Si tratta solo di differenza biologica?
Lo sappiamo bene: i maschi e le femmine nascono con differenze biologiche più o meno evidenti tra di loro: i primi, subito dopo la nascita, sono più irritabili e meno reattivi alla voce dei genitori; le seconde si mostrano più interessate a interagire con la madre e sono più pronte a soddisfare le sue richieste. Molti studi inoltre hanno dimostrato la funzione strategica degli ormoni nell’influenzare la sfera cognitiva e comportamentale dei bambini, la loro coordinazione motoria, l’umore, la percezione del dolore.

Classico esempio è quello del linguaggio: è risaputo infatti che le femmine hanno superiorità di parola rispetto ai maschi, mentre questi ultimi tendono a primeggiare sulle abilità spaziali e di coordinamento. In realtà questi dati sono stati ampiamente smentiti da studi recenti: ad esempio, per quanto riguarda le abilità spaziali, molto influisce il tipo di esperienza fatta attraverso i giochi. Insomma, tutto può dipendere dal modello educativo.
Che ruolo hanno i genitori nell’influenzare l’identità di genere?
Sorge quindi spontanea una domanda: lo sviluppo dell’identità di genere viene influenzato dal modo in cui gli adulti si approcciano ai maschi e alle femmine, e in generale, dalla cultura, dagli stereotipi, dal tipo di società in cui viviamo?

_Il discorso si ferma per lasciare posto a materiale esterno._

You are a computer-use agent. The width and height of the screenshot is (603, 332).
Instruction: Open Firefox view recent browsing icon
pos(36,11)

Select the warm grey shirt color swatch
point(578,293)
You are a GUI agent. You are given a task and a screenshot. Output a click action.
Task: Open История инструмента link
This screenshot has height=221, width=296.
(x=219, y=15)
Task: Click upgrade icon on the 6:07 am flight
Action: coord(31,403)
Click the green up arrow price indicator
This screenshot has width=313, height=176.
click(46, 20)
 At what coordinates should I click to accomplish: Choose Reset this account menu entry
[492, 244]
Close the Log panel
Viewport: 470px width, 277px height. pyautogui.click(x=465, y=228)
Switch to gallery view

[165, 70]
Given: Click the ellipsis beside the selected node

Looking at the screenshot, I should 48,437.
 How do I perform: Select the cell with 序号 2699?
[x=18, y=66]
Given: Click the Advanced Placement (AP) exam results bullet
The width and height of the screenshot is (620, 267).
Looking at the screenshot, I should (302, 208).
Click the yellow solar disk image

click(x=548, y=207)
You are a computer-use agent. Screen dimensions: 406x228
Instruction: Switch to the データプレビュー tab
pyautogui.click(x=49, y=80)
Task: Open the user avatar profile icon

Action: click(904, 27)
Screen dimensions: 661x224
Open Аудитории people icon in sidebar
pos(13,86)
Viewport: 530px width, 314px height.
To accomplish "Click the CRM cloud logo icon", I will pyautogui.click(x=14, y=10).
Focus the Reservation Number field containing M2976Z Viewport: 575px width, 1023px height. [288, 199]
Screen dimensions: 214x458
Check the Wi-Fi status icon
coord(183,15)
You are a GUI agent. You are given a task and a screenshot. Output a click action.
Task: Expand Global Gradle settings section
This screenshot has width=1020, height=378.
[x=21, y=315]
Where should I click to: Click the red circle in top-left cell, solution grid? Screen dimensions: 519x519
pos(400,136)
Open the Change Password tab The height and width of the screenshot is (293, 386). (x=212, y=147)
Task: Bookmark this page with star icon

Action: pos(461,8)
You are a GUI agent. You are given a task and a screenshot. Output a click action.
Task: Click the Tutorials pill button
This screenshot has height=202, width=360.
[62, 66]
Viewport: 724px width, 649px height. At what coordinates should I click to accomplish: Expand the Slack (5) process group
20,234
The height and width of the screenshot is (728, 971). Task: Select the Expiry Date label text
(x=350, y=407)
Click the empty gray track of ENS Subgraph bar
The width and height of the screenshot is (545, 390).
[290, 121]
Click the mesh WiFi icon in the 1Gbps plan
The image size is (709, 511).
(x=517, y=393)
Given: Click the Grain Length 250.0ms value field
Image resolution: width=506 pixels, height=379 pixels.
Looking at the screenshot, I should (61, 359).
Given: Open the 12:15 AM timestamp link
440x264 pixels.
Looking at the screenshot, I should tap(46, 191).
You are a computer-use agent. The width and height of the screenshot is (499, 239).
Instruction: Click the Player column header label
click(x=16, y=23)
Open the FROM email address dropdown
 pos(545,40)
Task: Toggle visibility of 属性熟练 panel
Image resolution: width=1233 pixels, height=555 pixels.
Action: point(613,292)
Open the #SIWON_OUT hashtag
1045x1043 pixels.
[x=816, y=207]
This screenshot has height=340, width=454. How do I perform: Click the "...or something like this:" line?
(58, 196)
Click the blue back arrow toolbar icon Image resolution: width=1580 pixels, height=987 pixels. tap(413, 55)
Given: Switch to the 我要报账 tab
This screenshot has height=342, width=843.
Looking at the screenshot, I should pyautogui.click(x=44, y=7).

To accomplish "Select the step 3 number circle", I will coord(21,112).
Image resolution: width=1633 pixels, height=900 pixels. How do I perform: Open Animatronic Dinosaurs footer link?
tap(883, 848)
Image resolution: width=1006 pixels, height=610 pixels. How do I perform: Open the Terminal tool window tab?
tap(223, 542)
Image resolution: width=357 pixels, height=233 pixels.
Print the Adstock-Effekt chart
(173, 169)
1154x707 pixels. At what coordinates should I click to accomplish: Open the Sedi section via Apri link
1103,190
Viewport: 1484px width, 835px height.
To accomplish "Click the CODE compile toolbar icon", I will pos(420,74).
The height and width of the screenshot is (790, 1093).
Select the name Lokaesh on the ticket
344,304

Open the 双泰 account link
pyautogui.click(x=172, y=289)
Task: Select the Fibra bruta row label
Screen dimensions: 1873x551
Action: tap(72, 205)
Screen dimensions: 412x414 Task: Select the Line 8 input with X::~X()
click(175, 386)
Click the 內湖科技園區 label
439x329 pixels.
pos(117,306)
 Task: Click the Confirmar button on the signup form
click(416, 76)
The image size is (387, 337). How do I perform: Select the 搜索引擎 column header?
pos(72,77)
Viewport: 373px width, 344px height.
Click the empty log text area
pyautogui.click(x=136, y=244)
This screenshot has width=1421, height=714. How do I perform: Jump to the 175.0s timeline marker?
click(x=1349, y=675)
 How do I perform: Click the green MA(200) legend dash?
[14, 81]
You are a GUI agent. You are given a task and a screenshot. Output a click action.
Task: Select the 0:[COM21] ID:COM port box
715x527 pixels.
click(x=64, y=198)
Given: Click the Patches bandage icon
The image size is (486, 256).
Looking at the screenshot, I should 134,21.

Sempre da studi recenti si è potuto evidenziare che gli adulti tendono ad essere più predisposti a confortare e ad aiutare le femmine, mentre nei confronti dei maschi si ha una maggiore aspettativa di autonomia. E per quanto riguarda i giocattoli? Per le bambine vengono proposte bambole, cucine, vestitini, trucchi, mentre per i bambini vengono convenzionalmente offerti macchinine, soldatini, palloni, costruzioni. Per non parlare dell’ambito delle emozioni: i genitori tendono maggiormente ad affrontare le tematiche dei sentimenti con le figlie femmine piuttosto che con i maschi, rendendole così maggiormente in grado di gestire le proprie emozioni.
…e la scuola?
E la scuola? Anche la scuola ha un peso importante nella definizione dell’identità di genere dei nostri figli. Pensate a quanto può influire la convinzione di genitori e insegnanti sul fatto che la matematica e le scienze siano più difficili e meno interessanti per le femmine: non ci dobbiamo stupire se poi notiamo che nella nostra società il numero di individui maschi che intraprendono una carriera nelle scienze siano maggiori rispetto alle femmine.

Insomma, non cadiamo nella fin troppo superficiale convinzione che sia solo questione di genetica. Sono spesso i pregiudizi degli adulti e gli stereotipi della società ad aumentare l’ingiusta disparità tra maschi e femmine.